─── MATERIAL FOR THIS TASK

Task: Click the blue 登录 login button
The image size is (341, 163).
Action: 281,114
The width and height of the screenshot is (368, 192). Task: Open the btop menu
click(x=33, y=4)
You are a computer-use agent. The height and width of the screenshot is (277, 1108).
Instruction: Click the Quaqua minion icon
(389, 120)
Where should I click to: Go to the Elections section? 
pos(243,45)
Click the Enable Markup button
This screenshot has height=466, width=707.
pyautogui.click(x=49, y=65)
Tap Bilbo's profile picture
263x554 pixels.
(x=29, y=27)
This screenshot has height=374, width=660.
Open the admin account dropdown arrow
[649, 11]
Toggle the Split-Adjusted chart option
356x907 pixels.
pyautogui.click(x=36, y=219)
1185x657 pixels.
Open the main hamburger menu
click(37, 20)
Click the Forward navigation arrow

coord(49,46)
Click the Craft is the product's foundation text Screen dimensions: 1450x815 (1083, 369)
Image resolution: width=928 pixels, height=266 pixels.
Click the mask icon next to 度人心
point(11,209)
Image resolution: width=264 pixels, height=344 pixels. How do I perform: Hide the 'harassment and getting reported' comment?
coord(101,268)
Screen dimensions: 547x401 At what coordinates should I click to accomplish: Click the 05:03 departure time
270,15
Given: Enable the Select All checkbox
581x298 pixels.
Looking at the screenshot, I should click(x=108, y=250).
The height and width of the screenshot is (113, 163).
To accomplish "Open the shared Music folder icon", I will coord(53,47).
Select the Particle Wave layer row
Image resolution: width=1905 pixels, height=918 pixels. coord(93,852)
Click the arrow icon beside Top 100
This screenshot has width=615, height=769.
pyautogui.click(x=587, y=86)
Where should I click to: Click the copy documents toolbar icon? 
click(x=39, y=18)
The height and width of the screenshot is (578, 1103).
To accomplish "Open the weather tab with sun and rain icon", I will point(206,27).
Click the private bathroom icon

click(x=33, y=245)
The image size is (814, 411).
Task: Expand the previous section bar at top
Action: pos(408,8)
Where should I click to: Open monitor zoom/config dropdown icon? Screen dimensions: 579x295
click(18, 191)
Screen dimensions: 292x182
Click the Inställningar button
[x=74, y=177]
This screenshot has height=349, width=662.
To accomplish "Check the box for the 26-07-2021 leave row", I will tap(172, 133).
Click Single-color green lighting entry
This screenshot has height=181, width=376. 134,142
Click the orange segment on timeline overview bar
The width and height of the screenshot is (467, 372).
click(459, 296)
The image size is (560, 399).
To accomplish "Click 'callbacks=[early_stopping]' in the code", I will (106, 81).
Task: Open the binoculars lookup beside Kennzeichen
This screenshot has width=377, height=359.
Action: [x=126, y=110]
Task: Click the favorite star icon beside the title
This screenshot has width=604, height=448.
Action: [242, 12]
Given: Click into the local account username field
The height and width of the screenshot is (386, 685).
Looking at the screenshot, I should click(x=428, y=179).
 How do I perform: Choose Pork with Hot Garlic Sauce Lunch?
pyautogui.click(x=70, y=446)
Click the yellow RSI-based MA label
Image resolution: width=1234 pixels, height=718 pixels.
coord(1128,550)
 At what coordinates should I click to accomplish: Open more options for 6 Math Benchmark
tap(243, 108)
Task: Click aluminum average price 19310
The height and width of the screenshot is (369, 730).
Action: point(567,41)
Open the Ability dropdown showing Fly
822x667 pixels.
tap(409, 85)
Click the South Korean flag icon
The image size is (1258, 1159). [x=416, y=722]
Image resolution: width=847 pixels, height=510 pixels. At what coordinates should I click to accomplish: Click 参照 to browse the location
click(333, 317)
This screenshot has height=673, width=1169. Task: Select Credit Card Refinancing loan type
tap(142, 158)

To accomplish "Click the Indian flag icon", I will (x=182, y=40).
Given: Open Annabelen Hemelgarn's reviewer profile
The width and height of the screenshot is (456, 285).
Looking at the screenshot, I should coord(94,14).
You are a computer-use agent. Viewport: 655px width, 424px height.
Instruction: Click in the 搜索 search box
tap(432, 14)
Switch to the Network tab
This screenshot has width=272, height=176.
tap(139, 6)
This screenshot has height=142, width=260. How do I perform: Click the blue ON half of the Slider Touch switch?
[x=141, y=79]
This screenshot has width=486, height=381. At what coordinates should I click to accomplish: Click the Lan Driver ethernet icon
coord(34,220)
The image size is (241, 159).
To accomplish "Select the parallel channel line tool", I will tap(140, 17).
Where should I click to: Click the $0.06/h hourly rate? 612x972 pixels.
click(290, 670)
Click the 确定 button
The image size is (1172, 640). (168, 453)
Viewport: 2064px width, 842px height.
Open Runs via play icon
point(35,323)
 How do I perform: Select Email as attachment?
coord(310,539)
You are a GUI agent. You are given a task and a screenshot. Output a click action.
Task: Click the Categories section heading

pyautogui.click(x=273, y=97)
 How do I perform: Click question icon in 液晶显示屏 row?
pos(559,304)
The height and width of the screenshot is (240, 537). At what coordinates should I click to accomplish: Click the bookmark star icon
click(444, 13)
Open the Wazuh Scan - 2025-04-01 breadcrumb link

──────

YOUR GOAL:
Which lines of the entries contain "computer"? Count them and write only the number.

ANSWER SECTION:
2